Lo studio dell'Università di Trento: «Allentare il lockdown adesso avrebbe conseguenze disastrose»
Una massiccia campagna di test e il tracciamento dei contatti dei casi positivi al Covid-19 sono le due condizioni essenziali affinché la riapertura in Italia non determini esiti drammatici: a indicarlo è un nuovo modello epidemiologico pubblicato sulla rivista «Nature Medicine» dall’Università di Trento in collaborazione con l’Università e il Policlinico San Matteo di Pavia, l’Università di Udine, il Politecnico di Milano e l’Istituto di elettronica e di ingegneria dell’informazione e delle telecomunicazioni (Ieiit) del Consiglio nazionale delle ricerche (Cnr).
Il nuovo modello, chiamato “Sidarthe”, «distingue le persone infette diagnosticate col tampone da quelle infette sfuggite ai test: queste ultime, per quanto invisibili, sono abbastanza numerose per continuare a sostenere la diffusione dell’epidemia», spiega all’Ansa Giulia Giordano, prima autrice dello studio e ricercatrice del dipartimento di ingegneria industriale all’Università di Trento.
Lo studio ha diviso gli italiani in otto categorie: i non infetti suscettibili al virus, gli ‘invisibilì non diagnosticati perché asintomatici o con pochi sintomi, i positivi al tampone asintomatici, i malati sintomatici non sottoposti a test, i sintomatici diagnosticati, i positivi al tampone con sintomi gravi, i guariti e i deceduti.
«Inserendo nel modello i numeri dell’epidemia aggiornati al 5 aprile, abbiamo calcolato che il picco dei casi reali sarebbe stato raggiunto intorno al 10 aprile, seguito a una settimana di distanza dal picco dei casi diagnosticati», afferma Giordano.
Avendo verificato l’affidabilità del modello, i ricercatori hanno provato a definire due scenari estremi. «Abbiamo visto che se l’Italia, al momento del picco, avesse deciso di inasprire il lockdown con misure draconiane simili a quelle cinesi, il conto delle vittime per il 2020 si sarebbe attestato intorno ai 25.000 decessi. Se invece il Paese avesse optato per un rilassamento consistente delle misure, avrebbe contato 70.000 vittime, con l’epidemia ancora in pieno svolgimento a fine anno».
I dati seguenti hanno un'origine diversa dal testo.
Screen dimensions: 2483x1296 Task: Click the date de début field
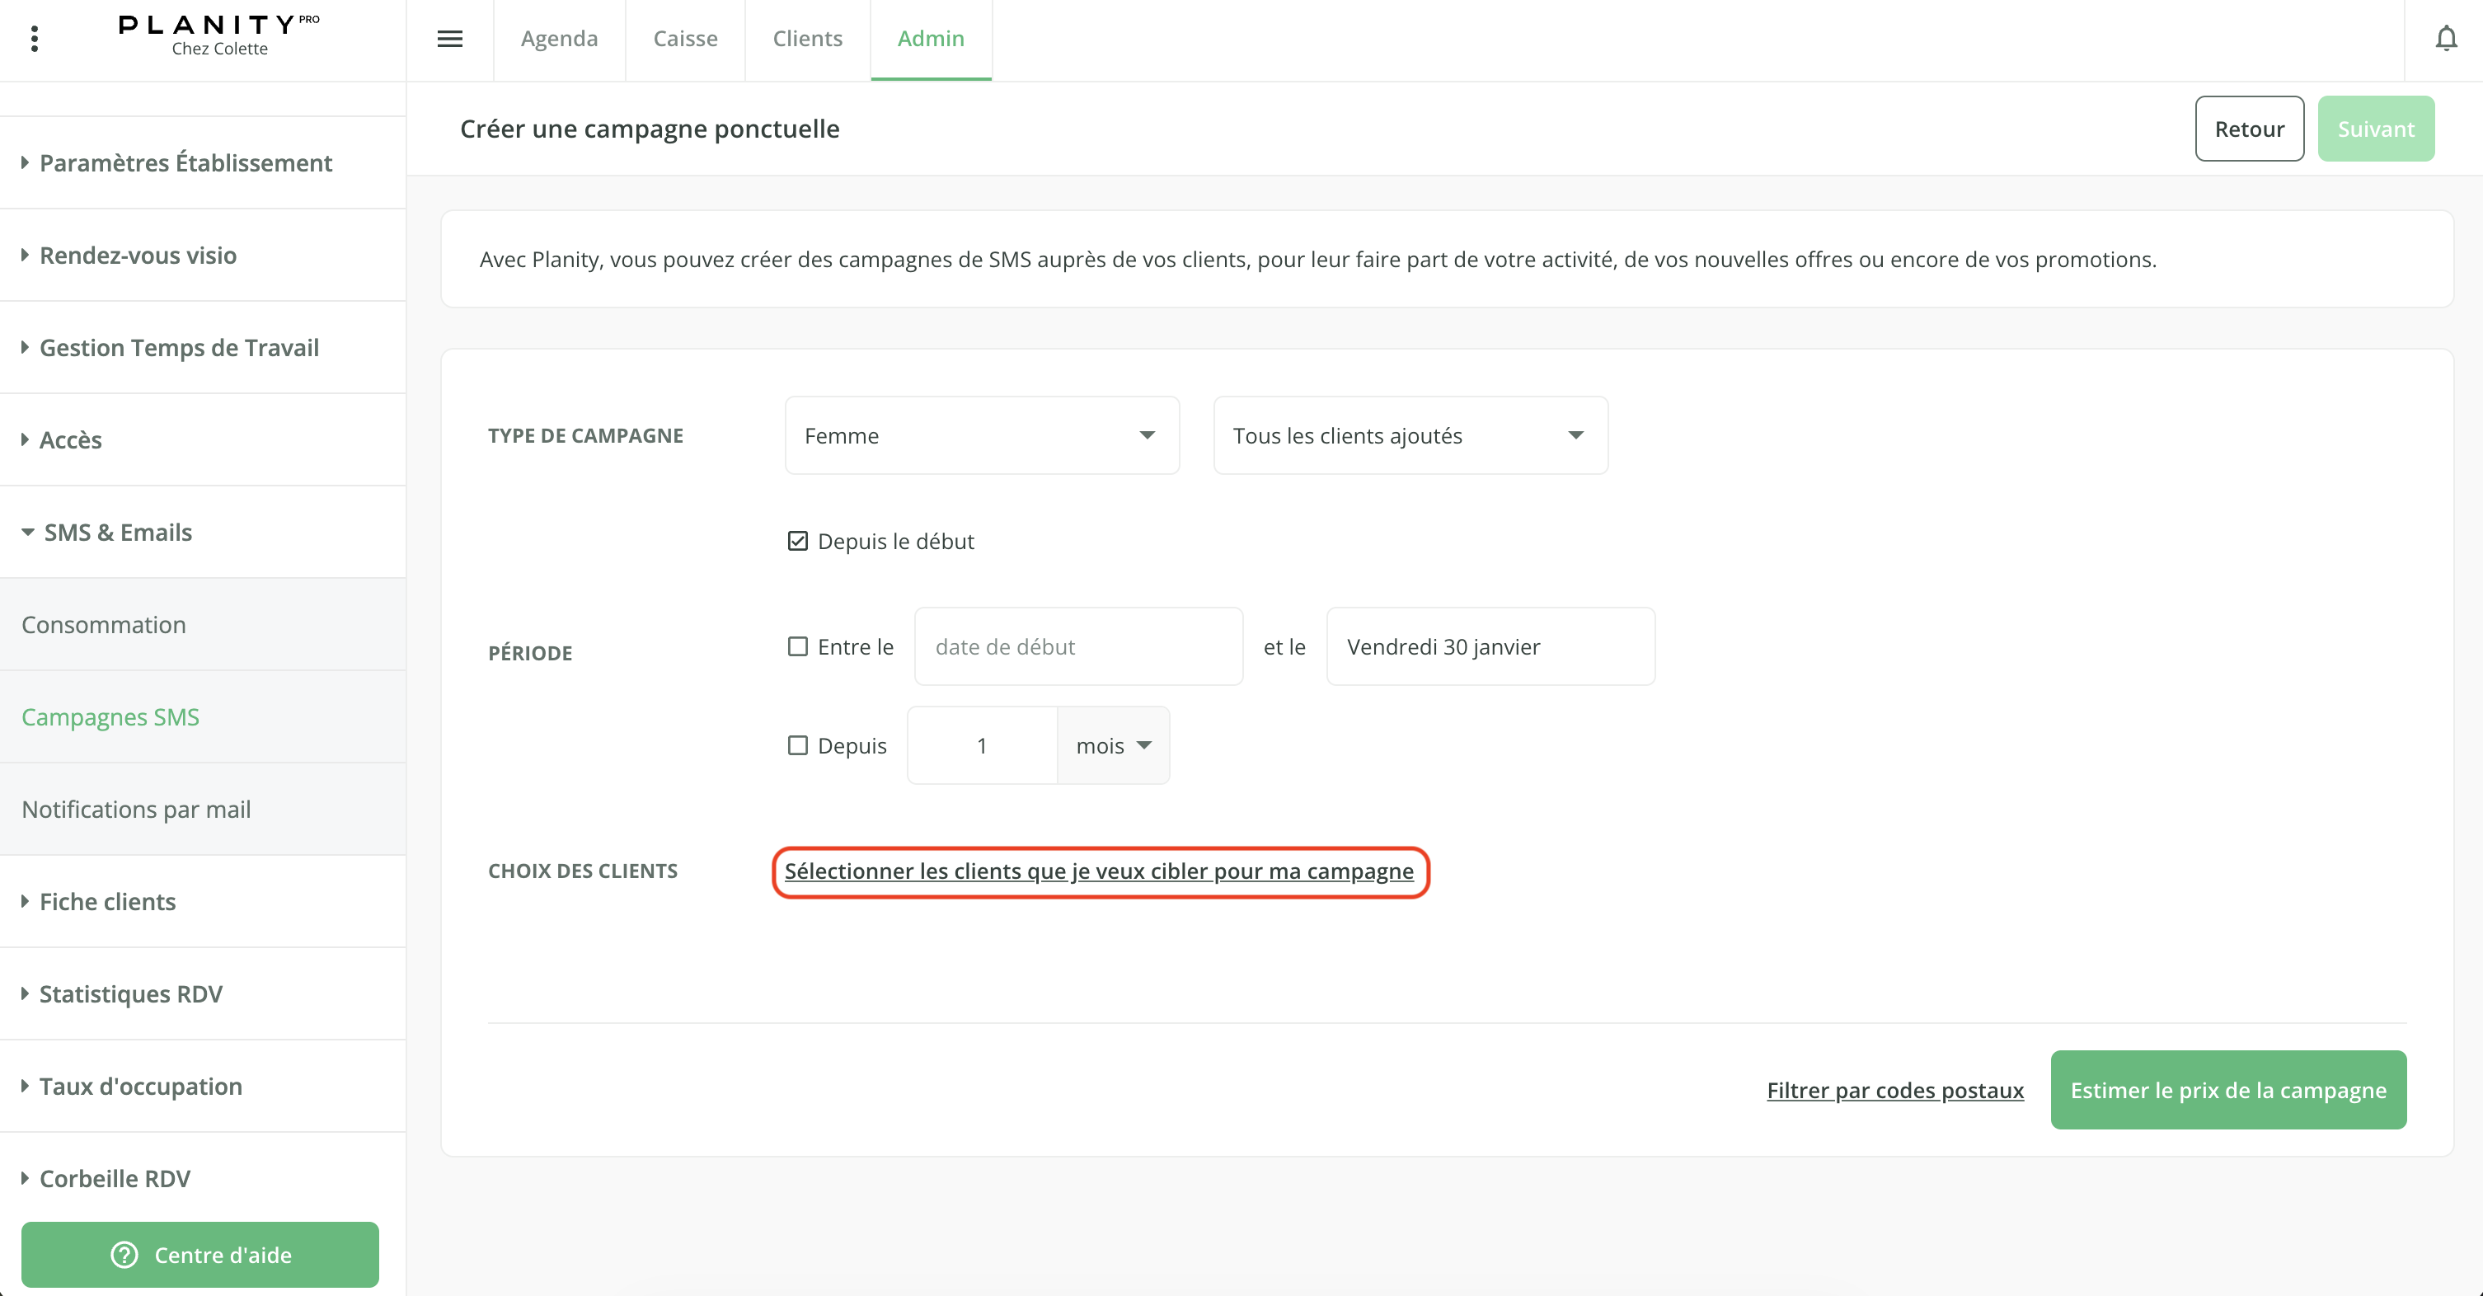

Alla luce di questi dati, sono due i messaggi chiave emersi dallo studio. «Il lockdown è stato indispensabile: applicarlo prima sarebbe stato ovviamente ancora meglio», spiega la ricercatrice. «Pensare di allentarlo ora sarebbe impossibile senza mettere in conto delle conseguenze disastrose. Per questo, se vogliamo attuare una riapertura in sicurezza, dobbiamo fare in modo che l’allentamento delle misure sia accompagnato da una campagna aggressiva di test e dal tracciamento dei contatti dei casi positivi, in modo da identificare e bloccare sul nascere i nuovi focolai».